══ Dataset extract

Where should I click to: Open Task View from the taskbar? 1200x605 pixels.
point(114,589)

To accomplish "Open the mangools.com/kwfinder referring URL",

════
══ Dataset extract

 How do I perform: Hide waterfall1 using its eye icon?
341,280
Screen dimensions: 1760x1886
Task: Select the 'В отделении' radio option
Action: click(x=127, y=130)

════
══ Dataset extract

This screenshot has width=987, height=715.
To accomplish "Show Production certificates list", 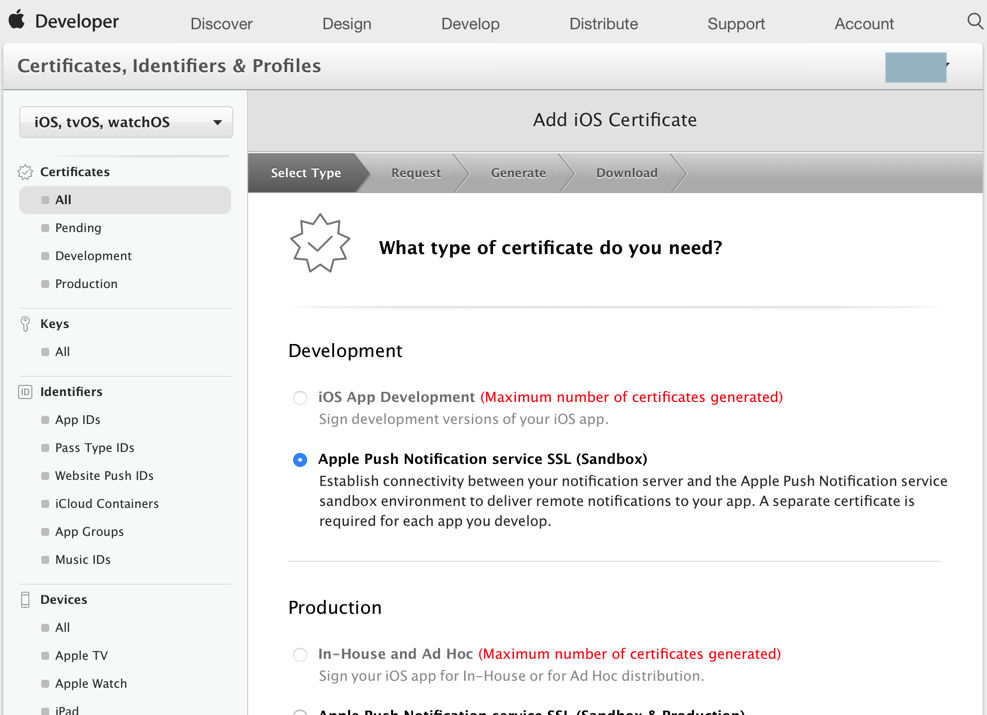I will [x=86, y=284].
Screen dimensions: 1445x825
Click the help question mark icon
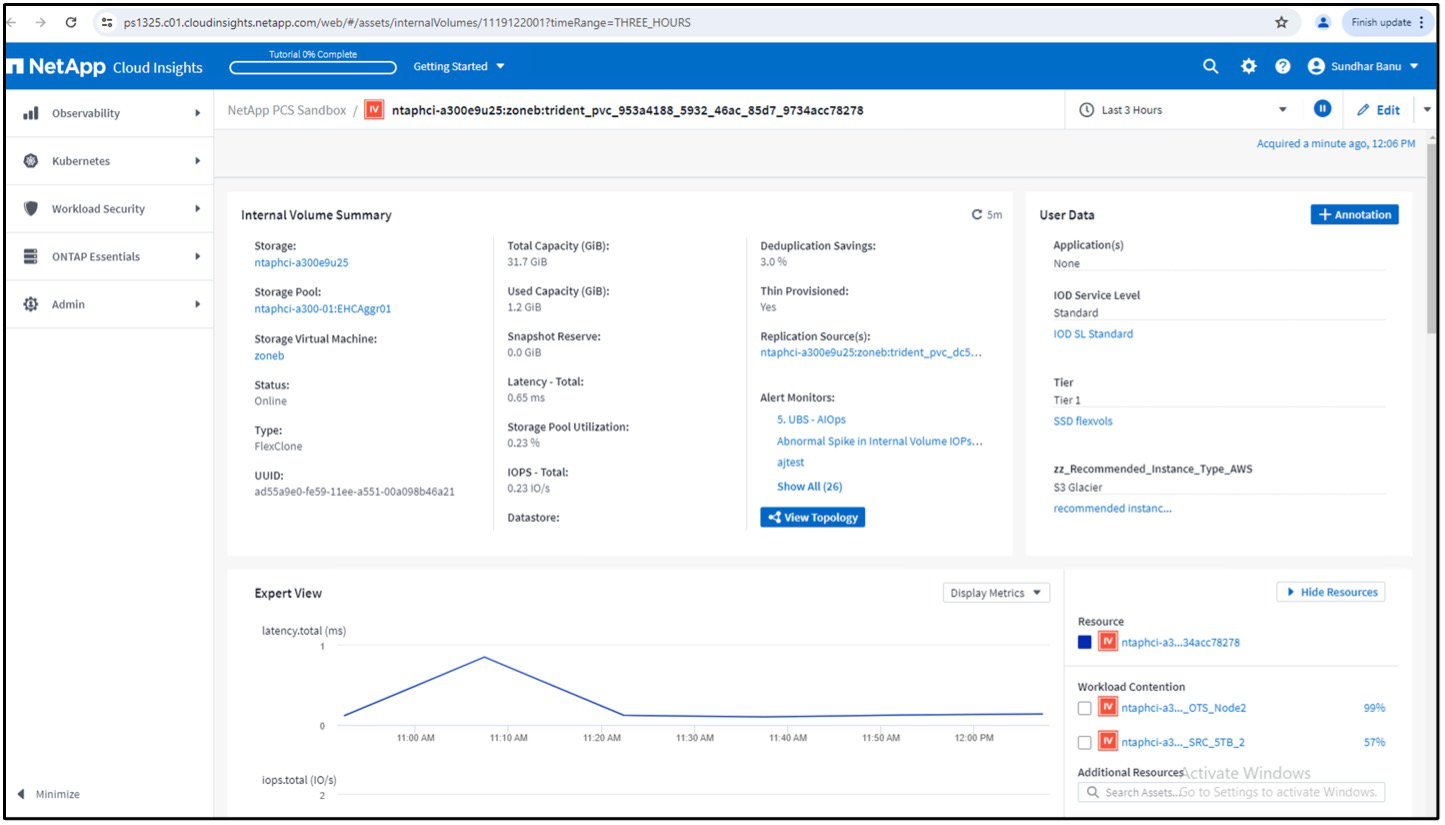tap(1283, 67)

════

To do | Scan the listing above for the line that has "Where should I", then copy exactly from that line through the line that has "the mangools.com/kwfinder referring".

Solution to this exercise |
Where should I click to: Open Task View from the taskbar? 1200x605 pixels.
point(114,589)

To accomplish "Open the mangools.com/kwfinder referring URL",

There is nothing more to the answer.